What sort of camera do you have? Used to do alot of b/w photography, did my own d&p as well.

Post up some of your pics...I'm sure many of us would like to see them.


----------



## Harry1213

Music and TV shows, occasionly car detailing.... not very often though, prefer giving it a good wash every month or so and a full detail twice a year

don't do much else that is worth mentioning really

i actually enjoy driving in general, would class that as a "hobby" too


----------



## mrwright

Captain lats said:


> I like reading biographys like robbie robinson hustle vs muscle and especialy boxers like jerry quarry and ali i think those books motivate me 2 train cuz its same/similar topic...also cooking


You forgot to mention your lats........

Also my hobbies are masturbation.


----------



## Captain lats

mrwright said:


> You forgot to mention your lats........
> 
> Also my hobbies are masturbation.


4got 2 mention a hobbie... Flexing my lats 2 c how wide my wing span is :-D


----------



## MrM

Scuba diving is my main other hobby, used to get out every weekend but with having kids it's more like once a month. Lots of deep wrecks near me so it gets expensive very quickly ...,

Mixes ok with lifting but I try not to dive when I'm taking orals as I'm not sure of the consequences of back pumps etc.
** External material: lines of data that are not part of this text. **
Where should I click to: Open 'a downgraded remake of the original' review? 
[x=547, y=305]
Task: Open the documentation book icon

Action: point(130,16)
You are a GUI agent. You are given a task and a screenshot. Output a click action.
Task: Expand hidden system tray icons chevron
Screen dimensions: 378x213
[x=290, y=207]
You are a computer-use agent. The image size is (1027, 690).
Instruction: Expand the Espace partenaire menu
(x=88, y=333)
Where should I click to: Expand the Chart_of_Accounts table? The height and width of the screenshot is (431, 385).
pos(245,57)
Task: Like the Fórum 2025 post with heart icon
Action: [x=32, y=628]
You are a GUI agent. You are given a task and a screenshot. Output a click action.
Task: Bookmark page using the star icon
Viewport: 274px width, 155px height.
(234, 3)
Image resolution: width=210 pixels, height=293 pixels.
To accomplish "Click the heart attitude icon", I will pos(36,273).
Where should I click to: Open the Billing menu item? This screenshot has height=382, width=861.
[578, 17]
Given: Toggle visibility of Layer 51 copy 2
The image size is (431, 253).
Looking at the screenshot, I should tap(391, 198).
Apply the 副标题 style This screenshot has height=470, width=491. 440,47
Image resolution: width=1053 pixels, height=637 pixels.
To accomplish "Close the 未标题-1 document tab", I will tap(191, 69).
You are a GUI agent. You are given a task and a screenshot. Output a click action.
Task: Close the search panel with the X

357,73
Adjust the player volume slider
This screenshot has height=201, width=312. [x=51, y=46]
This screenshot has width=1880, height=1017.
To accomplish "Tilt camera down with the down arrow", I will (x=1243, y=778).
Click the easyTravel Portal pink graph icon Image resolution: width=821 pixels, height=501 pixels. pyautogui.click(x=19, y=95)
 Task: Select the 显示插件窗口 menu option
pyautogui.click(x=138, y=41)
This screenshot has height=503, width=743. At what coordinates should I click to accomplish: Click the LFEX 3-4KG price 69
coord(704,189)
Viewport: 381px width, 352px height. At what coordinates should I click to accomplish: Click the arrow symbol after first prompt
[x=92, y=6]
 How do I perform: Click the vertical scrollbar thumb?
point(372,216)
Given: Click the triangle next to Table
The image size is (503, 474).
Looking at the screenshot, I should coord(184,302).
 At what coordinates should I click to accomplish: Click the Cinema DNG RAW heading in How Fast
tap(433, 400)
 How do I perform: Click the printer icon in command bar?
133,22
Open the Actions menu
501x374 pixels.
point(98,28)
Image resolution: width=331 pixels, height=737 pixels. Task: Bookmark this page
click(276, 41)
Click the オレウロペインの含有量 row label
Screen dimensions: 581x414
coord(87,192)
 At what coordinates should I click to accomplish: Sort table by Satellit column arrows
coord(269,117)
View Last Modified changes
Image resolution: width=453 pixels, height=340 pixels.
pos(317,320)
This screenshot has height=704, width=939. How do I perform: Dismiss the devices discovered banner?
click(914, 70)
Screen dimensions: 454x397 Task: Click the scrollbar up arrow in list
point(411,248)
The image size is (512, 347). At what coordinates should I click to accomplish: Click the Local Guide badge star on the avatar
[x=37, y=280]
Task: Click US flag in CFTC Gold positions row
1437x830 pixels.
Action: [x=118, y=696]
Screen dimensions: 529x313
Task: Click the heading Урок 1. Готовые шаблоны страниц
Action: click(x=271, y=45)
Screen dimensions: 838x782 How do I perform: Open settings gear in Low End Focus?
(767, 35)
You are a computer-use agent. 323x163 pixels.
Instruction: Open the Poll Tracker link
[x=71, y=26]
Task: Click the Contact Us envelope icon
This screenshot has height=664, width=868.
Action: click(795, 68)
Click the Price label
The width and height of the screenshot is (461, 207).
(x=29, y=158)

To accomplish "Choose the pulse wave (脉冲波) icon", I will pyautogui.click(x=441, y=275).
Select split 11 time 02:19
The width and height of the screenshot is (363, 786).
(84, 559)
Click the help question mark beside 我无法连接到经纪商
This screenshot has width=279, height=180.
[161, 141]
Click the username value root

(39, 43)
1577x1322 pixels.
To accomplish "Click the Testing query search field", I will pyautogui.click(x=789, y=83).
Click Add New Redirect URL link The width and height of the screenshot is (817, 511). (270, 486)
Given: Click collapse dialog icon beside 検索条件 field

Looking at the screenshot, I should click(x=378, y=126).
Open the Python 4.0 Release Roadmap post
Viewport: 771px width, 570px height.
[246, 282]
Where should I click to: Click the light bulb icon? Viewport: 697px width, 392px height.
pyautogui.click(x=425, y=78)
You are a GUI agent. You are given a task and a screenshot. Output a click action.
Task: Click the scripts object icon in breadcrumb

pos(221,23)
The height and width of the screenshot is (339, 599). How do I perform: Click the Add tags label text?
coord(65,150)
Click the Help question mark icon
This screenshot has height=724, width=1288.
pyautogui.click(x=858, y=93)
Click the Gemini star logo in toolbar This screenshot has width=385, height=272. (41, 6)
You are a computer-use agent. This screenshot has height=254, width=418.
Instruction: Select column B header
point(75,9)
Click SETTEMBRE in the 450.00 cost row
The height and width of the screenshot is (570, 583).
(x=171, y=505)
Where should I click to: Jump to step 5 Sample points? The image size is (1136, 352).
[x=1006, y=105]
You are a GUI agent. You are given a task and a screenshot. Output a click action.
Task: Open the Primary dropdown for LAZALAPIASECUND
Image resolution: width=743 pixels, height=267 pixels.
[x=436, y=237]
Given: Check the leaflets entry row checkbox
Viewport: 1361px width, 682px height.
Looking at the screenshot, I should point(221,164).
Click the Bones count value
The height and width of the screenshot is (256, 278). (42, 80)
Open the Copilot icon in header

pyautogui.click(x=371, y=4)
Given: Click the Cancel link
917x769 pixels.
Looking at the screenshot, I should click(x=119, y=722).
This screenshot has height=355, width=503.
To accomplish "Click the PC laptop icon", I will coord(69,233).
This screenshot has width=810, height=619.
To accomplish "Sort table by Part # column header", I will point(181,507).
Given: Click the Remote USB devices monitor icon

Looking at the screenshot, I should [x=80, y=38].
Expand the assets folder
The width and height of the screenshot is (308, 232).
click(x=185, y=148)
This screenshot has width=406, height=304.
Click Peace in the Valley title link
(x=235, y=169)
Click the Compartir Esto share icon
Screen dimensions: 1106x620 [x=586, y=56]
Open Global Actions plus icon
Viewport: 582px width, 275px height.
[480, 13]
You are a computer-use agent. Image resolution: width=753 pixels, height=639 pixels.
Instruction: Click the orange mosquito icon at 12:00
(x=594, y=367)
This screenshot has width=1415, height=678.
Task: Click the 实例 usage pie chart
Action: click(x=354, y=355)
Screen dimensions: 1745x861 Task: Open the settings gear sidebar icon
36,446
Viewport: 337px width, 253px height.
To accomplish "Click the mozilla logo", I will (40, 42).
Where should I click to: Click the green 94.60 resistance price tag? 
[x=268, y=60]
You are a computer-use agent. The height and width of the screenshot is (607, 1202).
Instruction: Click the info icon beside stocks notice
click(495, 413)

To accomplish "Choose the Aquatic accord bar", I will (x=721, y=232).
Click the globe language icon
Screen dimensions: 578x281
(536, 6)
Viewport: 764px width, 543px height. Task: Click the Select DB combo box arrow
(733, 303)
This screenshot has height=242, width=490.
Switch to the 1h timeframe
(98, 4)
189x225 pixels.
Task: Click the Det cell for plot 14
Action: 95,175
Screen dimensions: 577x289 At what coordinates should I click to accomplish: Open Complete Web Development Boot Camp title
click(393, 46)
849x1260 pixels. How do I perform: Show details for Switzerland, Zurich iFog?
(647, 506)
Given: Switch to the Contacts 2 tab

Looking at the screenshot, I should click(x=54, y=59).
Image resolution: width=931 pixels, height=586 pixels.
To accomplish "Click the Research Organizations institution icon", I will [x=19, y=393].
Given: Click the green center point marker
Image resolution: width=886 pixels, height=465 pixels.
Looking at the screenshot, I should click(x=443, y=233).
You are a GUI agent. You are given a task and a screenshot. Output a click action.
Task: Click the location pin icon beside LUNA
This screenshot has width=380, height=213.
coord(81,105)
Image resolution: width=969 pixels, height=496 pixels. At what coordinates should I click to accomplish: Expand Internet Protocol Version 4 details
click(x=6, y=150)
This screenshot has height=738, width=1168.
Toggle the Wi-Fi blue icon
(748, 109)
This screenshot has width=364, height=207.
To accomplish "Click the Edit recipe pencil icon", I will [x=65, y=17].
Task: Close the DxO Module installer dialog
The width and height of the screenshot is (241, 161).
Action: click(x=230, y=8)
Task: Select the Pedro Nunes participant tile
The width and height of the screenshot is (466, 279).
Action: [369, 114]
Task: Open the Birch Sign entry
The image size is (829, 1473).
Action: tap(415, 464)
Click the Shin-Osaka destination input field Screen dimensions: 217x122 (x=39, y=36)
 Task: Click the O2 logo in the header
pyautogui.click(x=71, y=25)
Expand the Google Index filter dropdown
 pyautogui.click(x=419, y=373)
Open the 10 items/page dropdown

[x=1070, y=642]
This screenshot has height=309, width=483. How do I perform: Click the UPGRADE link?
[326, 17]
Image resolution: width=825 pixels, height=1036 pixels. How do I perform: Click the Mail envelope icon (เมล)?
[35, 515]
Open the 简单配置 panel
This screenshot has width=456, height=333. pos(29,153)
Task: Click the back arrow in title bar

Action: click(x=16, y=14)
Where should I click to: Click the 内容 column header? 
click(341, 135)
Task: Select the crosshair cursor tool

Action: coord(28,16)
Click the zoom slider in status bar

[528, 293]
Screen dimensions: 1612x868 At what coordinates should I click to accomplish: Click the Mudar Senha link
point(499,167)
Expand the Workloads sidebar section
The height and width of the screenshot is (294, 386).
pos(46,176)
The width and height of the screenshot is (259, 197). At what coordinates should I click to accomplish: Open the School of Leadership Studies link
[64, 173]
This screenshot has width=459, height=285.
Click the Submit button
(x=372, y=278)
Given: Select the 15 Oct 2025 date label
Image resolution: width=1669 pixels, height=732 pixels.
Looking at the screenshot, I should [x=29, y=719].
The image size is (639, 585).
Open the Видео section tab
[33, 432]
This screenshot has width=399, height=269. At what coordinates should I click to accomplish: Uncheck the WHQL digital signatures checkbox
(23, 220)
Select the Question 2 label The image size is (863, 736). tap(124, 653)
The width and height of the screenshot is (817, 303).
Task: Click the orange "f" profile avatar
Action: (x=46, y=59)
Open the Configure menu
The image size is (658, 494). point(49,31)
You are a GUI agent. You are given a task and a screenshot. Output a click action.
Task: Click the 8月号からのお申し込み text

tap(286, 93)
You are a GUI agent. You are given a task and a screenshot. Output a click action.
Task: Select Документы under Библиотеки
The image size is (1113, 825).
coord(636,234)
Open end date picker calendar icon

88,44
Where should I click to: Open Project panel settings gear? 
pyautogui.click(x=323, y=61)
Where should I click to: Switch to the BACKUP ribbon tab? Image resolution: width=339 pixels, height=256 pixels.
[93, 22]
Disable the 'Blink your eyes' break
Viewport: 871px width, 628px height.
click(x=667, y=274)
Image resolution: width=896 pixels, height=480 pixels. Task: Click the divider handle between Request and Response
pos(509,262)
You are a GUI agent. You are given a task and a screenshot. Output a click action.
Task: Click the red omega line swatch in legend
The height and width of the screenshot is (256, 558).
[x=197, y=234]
Do a lot of fishing in the summer - July and August I can live off mackerel, pollack, lobster and crab - not a bad life.


----------



## Gary29

A lot of car detailers on here!

I do 4-5 track days a year, so I like driving and fcuking about with spanners, do a bit of gaming (PS4) and love getting out into the wilderness with the dog, lucky really living in Wales that there's so many forests and mountains so close by.


----------



## big pete

The wife is big into her horses and as its coming into showing season, then that is taking up a fair amount of time. I'm a big geek at heart and play on world of Warcraft a bit more than I should


----------



## guvnor82

Reading

Fifa

New one - betting on horses


----------



## Adz

latblaster said:


> What sort of camera do you have? Used to do alot of b/w photography, did my own d&p as well.
> 
> Post up some of your pics...I'm sure many of us would like to see them.


Nikon D7000.

I will stick some pics up tonight when I'm on my MacBook


----------



## hollisbball

Photography and motorbikes mainly, try and get out on my motorbike whenever I can especially in summer. Apart from that usually just seeing mates which generally involves either watching the footy, playing fifa, or talking about which classy females we are currently trying to tap.


----------



## ConP

Ah photography I do enjoy that!

I have a Nikon3200.

Nothing arty but family shots and so on


----------



## Adz

latblaster said:


> What sort of camera do you have? Used to do alot of b/w photography, did my own d&p as well.
> 
> Post up some of your pics...I'm sure many of us would like to see them.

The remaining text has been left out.